**Task to complete**
Leave out all pictures and retype exactly the lines from the one with "Viewport: 1512px width, 810px height." through the last line of the material.

=== Study material ===

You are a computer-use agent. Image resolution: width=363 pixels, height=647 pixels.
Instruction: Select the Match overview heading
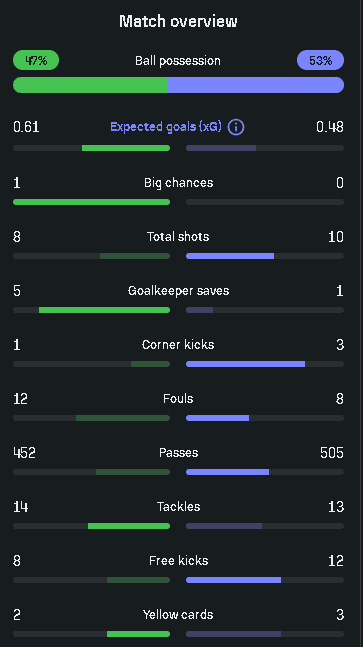tap(178, 21)
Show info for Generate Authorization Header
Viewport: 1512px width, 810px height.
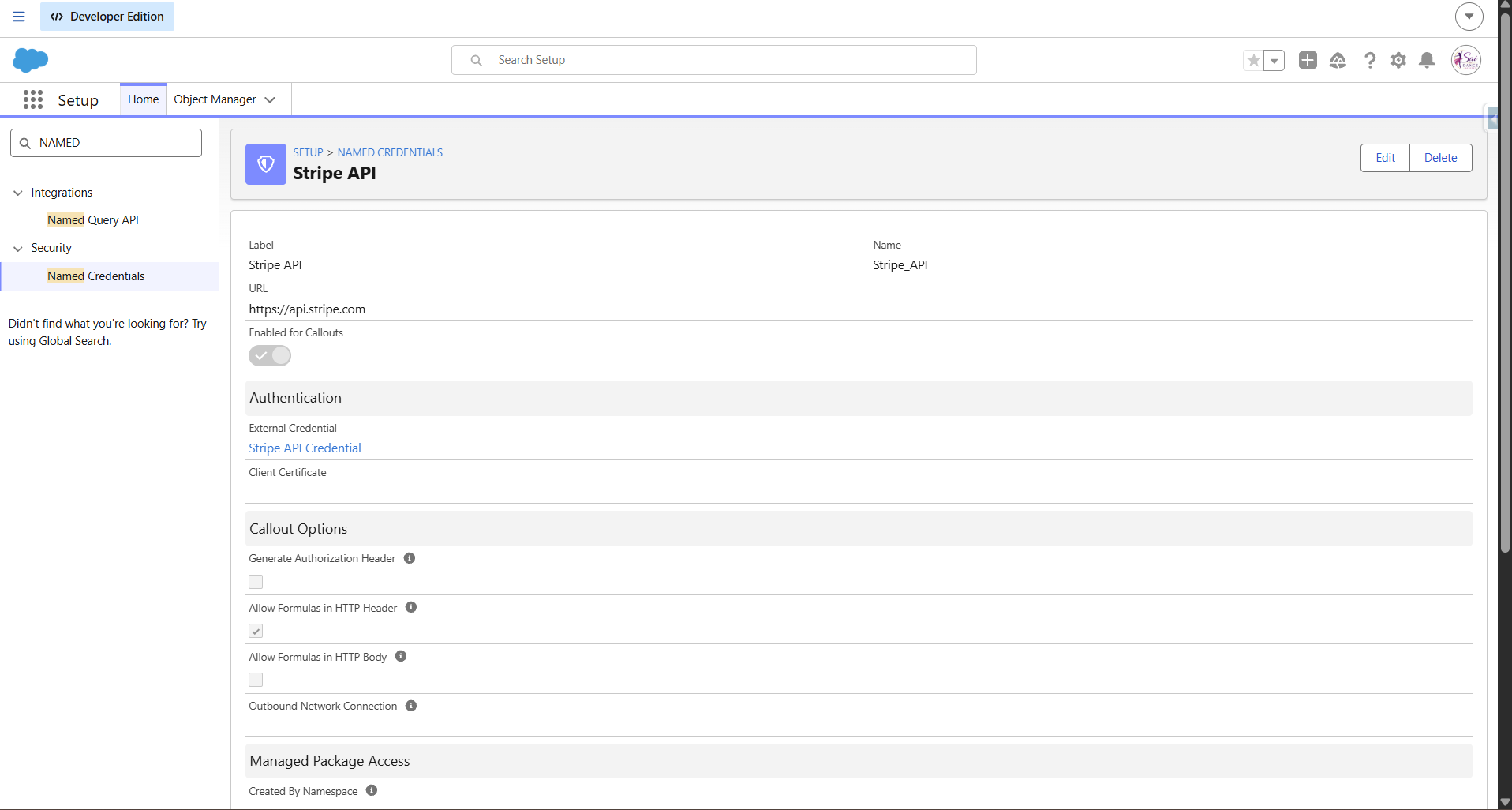coord(410,558)
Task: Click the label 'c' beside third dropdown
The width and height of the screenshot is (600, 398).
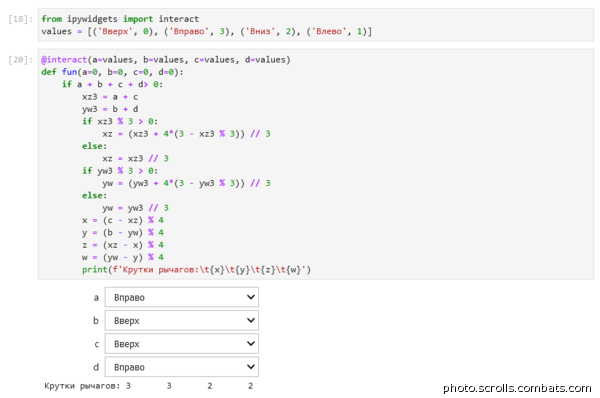Action: click(96, 344)
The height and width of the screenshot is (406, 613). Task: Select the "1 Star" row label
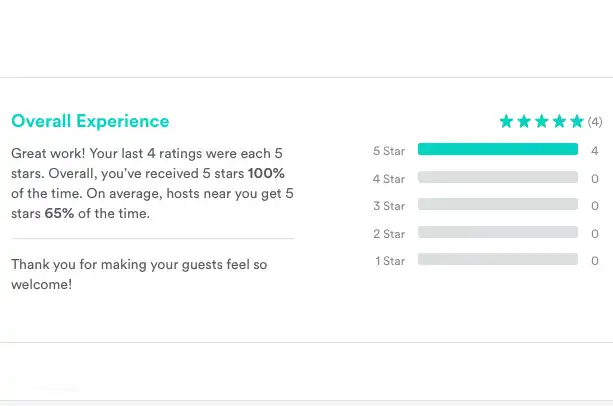point(390,261)
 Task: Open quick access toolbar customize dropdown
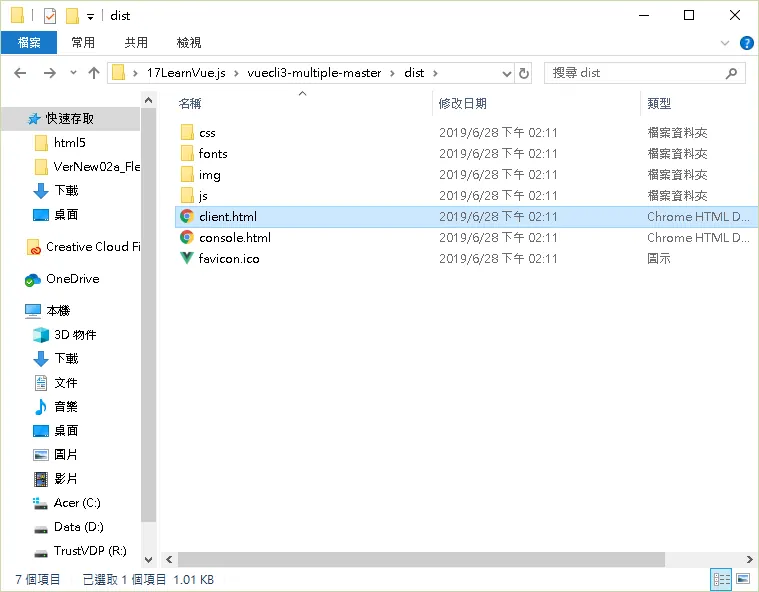coord(91,17)
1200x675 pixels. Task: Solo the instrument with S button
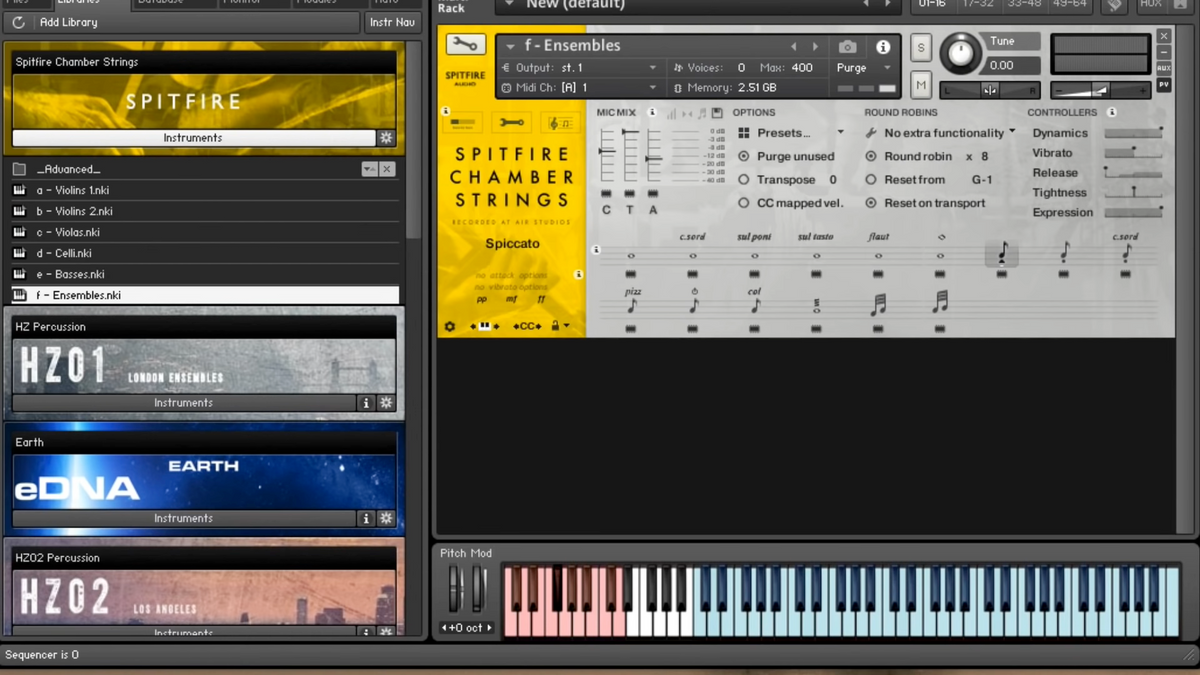coord(921,48)
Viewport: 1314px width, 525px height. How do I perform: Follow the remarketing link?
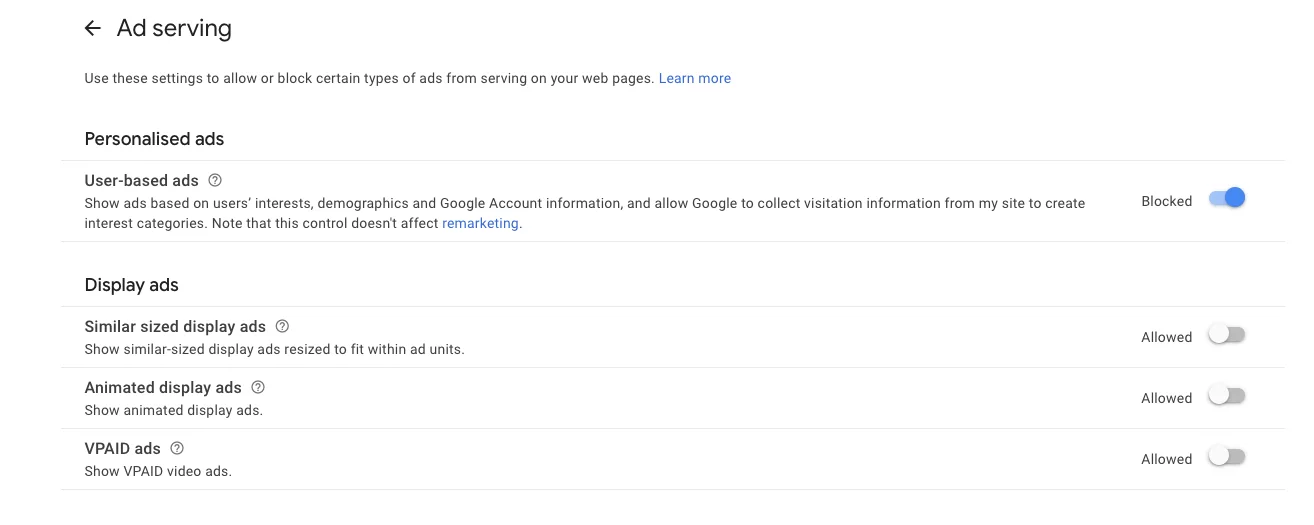tap(480, 224)
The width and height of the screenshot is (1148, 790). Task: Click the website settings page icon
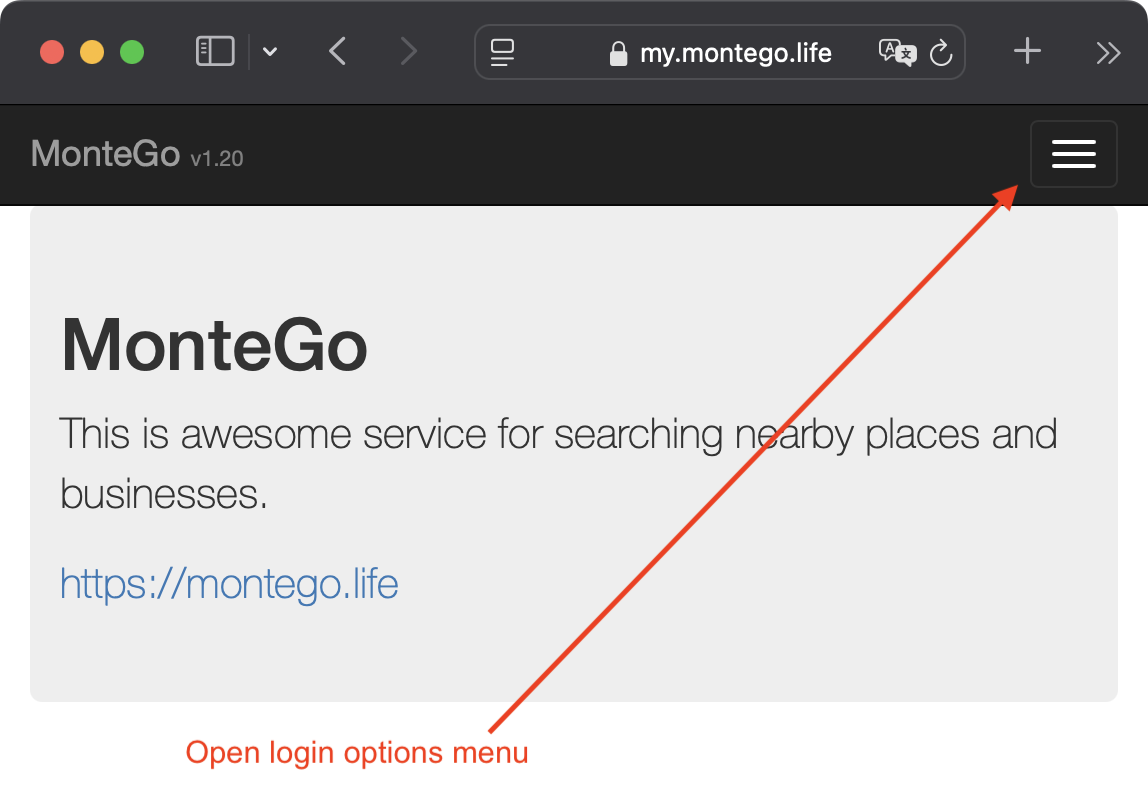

===

**Answer space**
Viewport: 1512px width, 810px height.
coord(410,558)
Task: Click the label 'c' beside third dropdown
The width and height of the screenshot is (600, 398).
Action: click(96, 344)
The height and width of the screenshot is (406, 613). Task: Select the "1 Star" row label
point(390,261)
 Task: Open quick access toolbar customize dropdown
coord(91,17)
1200x675 pixels. Task: Solo the instrument with S button
coord(921,48)
Viewport: 1314px width, 525px height. How do I perform: Follow the remarketing link?
tap(480, 224)
The width and height of the screenshot is (1148, 790). Task: Click the website settings page icon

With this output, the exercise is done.